### TESTO FORNITO:

'''

IL BAMBINELLO NEI VERSI DI TRE AUTORI FASANESI
Quando il Natale sa di poesia
da Osservatorio n. 12 – dicembre 2008
Antichi santini della natività
Portarsi dentro la poesia del Natale ci preserva dall'invecchiamento dello spirito. Ci cuce addosso il vestito dell'eterna fanciullezza, sicuro talismano contro l'invidia del tempo. Ricordi e speranze passeggiano a braccetto sul viale della vita, che ogni anno torna a regalarci la malìa del 25 dicembre. Lo scambio di auguri ci fa gustare la gioia della condivisione tra effluvi di emozioni, in cui ipocrisia e meschinità sono bandite.
I voti augurali, se sinceri e speciali, vanno a popolare le stelline che incendiano il cielo sovrastante alla greppia dei sentimenti più genuini.

'''

### COSA FARE:
a. Nel testo sul Natale in poesia, quale vestito ci cuce addosso la poesia del Natale?
b. Prosegui il testo sul Natale in poesia dopo la sua ultima frase.
Il materiale riportato più avanti non è necessario.

### I DATI:
'''

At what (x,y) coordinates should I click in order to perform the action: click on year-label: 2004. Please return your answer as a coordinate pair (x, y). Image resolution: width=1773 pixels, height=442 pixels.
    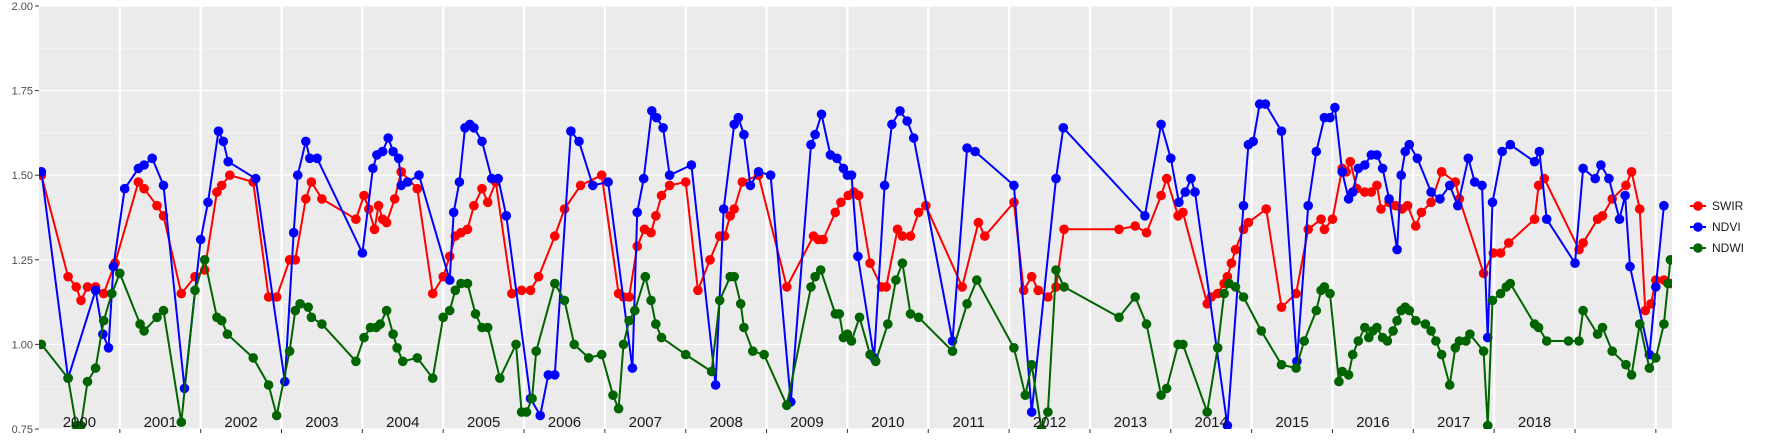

'''

### RISPOSTE PER PUNTO:
a. Il vestito dell'eterna fanciullezza.

b.
Mi sono ritrovata tra le mani uno scritto che il professor Nico Bulgaro mi spedì da Roma, sua seconda patria dopo Fasano, il 13 dicembre 1999, augurandomi in largo anticipo, insieme alla consorte Graziella, un sereno Natale e un felice anno nuovo.
Un foglietto originale, vergato a mano, intitolato Preghiera e poesia. In alto, un pensiero di Massimo Bontempelli (1878-1960): «La preghiera, come la poesia, è la resistenza dell'anima che vuole tornare al cielo, contro la storia che vuole accomodarsi alla terra... Nessuna operazione logica può darne ragione».
Il prof. Bungaro mi regalava una riflessione sul realismo magico del Bontempelli, sul gioco intellettivo delle parole, che s'incunea nel mondo, mettendone in luce le antitesi e costringendolo ad assumere una dimensione di favola e di surrealismo.
In fondo, la “favola” cristiana del Bambinello è tenue come nota soffiata sul vetro della poesia, in apparenza fragile, in realtà vibrante e appassionata come sorgente di preghiera. Nella povera mangiatoia, da secoli, l'uomo rinasce come sole, che fa fiorire vita e luce, riscattando in un trastullo di chiaroscuri perfino la maschera del male di Erode, oggi come ieri. Mi si consenta l'iperbole, giustificata dallo slancio entusiastico del sentimento.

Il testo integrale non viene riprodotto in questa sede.